After graduating I was awarded a two-year fellowship at the US Centers for Disease Control and Prevention where I studied the microbiomes of disease vectors, including ticks, fleas, and lice. I led two projects during this appointment, including a multi-locus sequence typing (MLST) of the Francisella-like endosymbiont of Ixodid ticks, and a broad, NGS based microbiome survey of ticks, lice, and fleas.
I chose to attend Duke because of the broad research interests of the faculty and the community of interdisciplinary support in MGM. I joined the David lab to research new ways to engineer community structure in the human microbiome to achieve a desired ecosystem service.

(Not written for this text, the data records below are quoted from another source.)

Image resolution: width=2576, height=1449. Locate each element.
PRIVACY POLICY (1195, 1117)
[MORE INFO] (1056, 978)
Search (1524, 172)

This work combines my experience in computational biology and ecology and will give me the opportunity to continue to develop both skill sets.
I hope to further develop my knowledge of ecology, genetics and microbiology and apply this knowledge to reducing the public health burden of infectious diseases through research.
Outside of the lab I try to get outside as much as I can and enjoy running, biking, hiking, and camping. In my down time I am an avid reader, mostly of science fiction and fantasy. I also love playing board games with friends.